春分の太陽はその稜線から昇ってしまうのですが、その別名通り、月の出を観測した対象かもしれません。

月の出入りは大変複雑で、私は把握できていないのですが、山頂から昇る時があるのは間違いありません。
https://eco.mtk.nao.ac.jp/koyomi/dni/2024/m4111.html
なお、月出山岳には三つのピークがあり、日田から見て左から一番坊主678m 、二番坊主690m、 三番坊主709mと呼ばれます。
一番坊主頂上には「龍跡岩」という岩があり、その上に石塔が立っているのですが、それが「二十八宿遥拝所」なのだそうです!
http://hita1969.blog.fc2.com/blog-entry-139.html
地図上で、正確にその位置を特定することができず、とりあえず、一番坊主の最高点を拾ったのですが、そこから日隈神社は真西でした。
「月出山岳一番坊主」から「日隈神社」まで 真西270.00°(距離 11.518km)
※ガランドヤ2号墳から二番坊主は真東に見えます(89.96°)
そもそも「月出山岳」を何故「かんとうだけ」と呼ぶかについては、現地に説明板があり、その内容は久津媛と景行天皇によるものなのだそうです。
http://w.speedia.jp/mutu48/a-yama-kantoudake-1.html
日田に天体観測の歴史が埋もれているのは確実と思われます。
チェリー
カシミール3Dの画像では三番坊主の最高点は見えず、その100m程西側の三角点が見えていますが、2m程低いだけです。
以上、チェリーさんからのメールである。
ついに二十八宿が出た。
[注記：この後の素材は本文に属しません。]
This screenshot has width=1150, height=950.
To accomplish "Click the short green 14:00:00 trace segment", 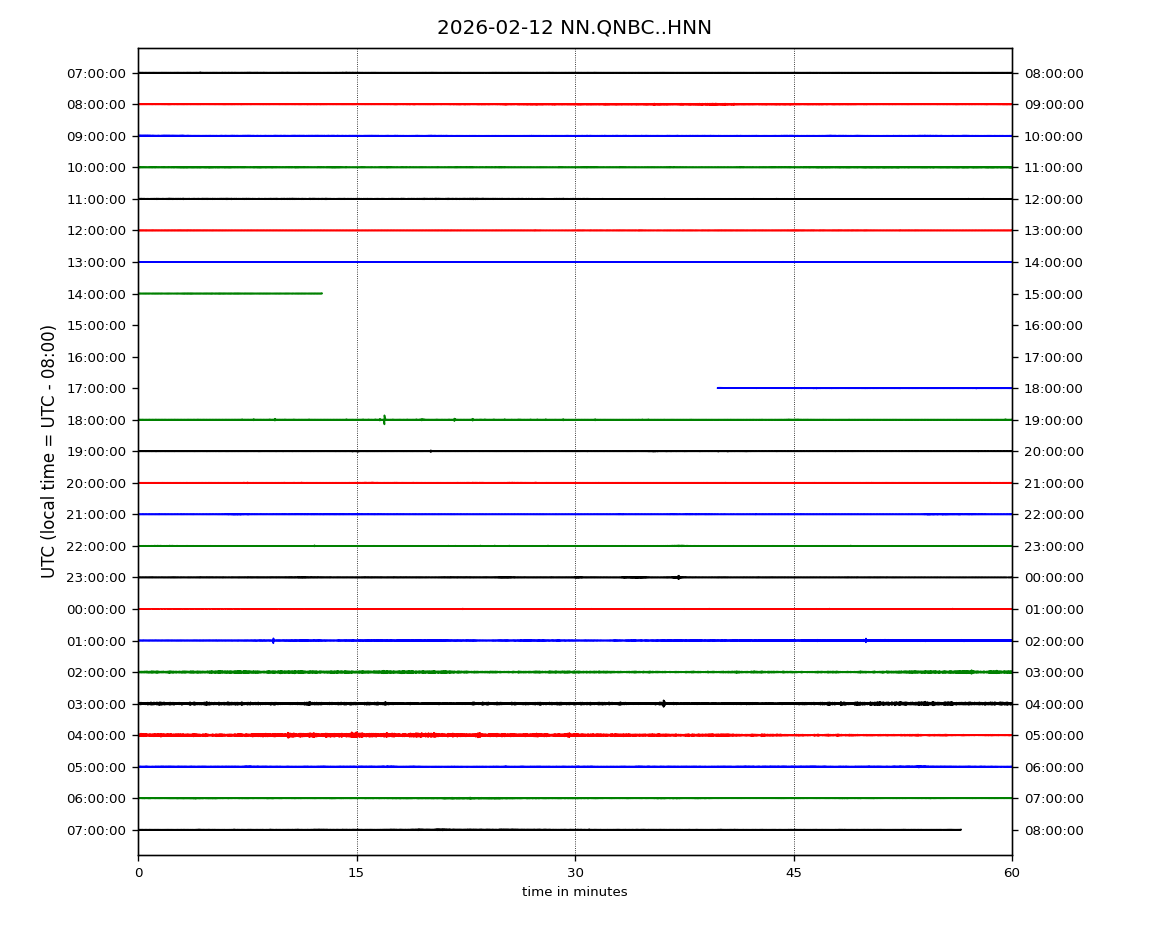I will pyautogui.click(x=230, y=293).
中国由来の星宿だ。
月出山岳で「かんとうだけ」と読む。
景行天皇が来た時、この山に満月が出て、その名を「なんとう山か」と久津媛に尋ねた所、久津媛が「あの山はいづこか」と尋ねられたと勘違いして「関東です」と答えたという。
月の出に関してはチェリーさんの言う通り、特定しにくいものだと聞く。新月の観測はどうしようもないだろう。部族によっても、暦の基準は異なる。
月出山岳の山頂には二十八宿の遥拝所もあるというので、そこでも天体観測が行われたのだろう。
チェリーさん、ありがとうございました。
<20241103>
私は主に方位を調べておりますので、二十八宿遥拝所のある月出山岳一番坊主から真西に日隈神社が鎮座していることが、大変気になります。日隈神社は日隈の丘の頂上ですから、丘そのものが一番坊主の真西の位置に、人工的に造られたという可能性があります。
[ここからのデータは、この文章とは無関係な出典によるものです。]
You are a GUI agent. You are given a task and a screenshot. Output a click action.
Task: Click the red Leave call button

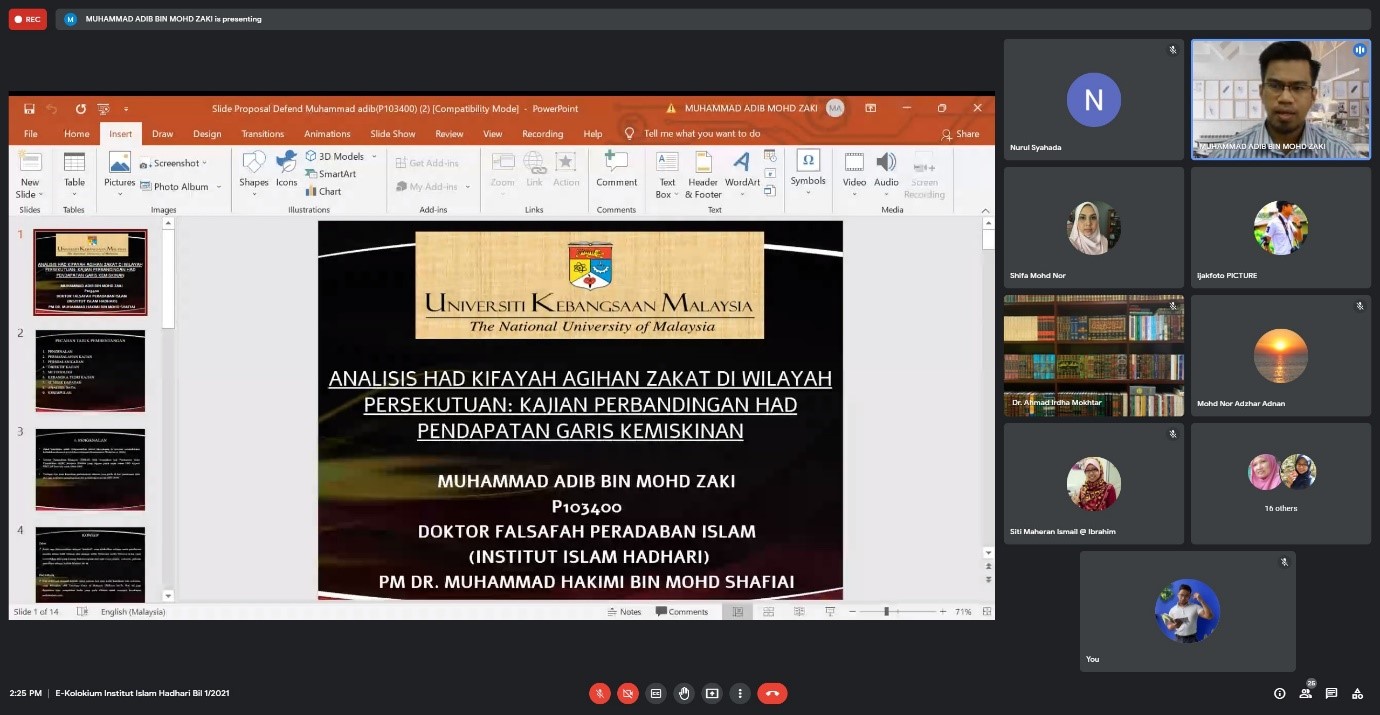coord(772,693)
ところがlunaさんの記事では、自然の岩があるとのこと。それも巨石!人工の丘陵に、岩があるはずがありません。さて、どう考えたものか…
ついでと言ってはなんですが、一番坊主の南西ピッタリの位置(225.01°)に日田市の「烏宿神社(からとまりじんじゃ)」がありました。これも「烏宿山(うしゅくやま)」の頂上になります。どうしたものか…
巨大古墳は山を一部削って盛り土しているケースもあるので、自然地形に手を入れることは十分に出来ます。石井の土の砦が実際に地元にありますし。
佐賀では景行天皇が祭祀のために丘を築かせた話もあるので、専門家が注目して調べてくれたらありがたいですね。
占星術には疎いのですが、調べてみますと二十八宿に「烏宿」はないようです(現在私達が使用する星座では「からす座」がありますが)。「烏(からす)」の名が見えるのは、二十八宿を七曜で分けて動物を当てはめた「演禽(えんきん)」にありました。「畢月烏」というそうです。「畢宿(ひっしゅく)」はヒアデス星団ですね。
でも、方角が違うみたいです。真西が「昴宿(ぼうしゅく:プレアデス星団)」で、畢宿はその南隣なので、南西に近いことは近いのですが、「烏宿神社」はとんでもなく正確に南西なのです。計算すると2mしか誤差が無い。11.7kmも離れてです…
深い謎があるようです。私の知恵が浅いだけかもしれませんが…
月出山岳から東に進むと「日出生台(ひじゅうだい)」に至りました。自衛隊の演習場がある所です。更に進めば伽藍岳の噴火口でした。
広範囲のお話になるかもしれません!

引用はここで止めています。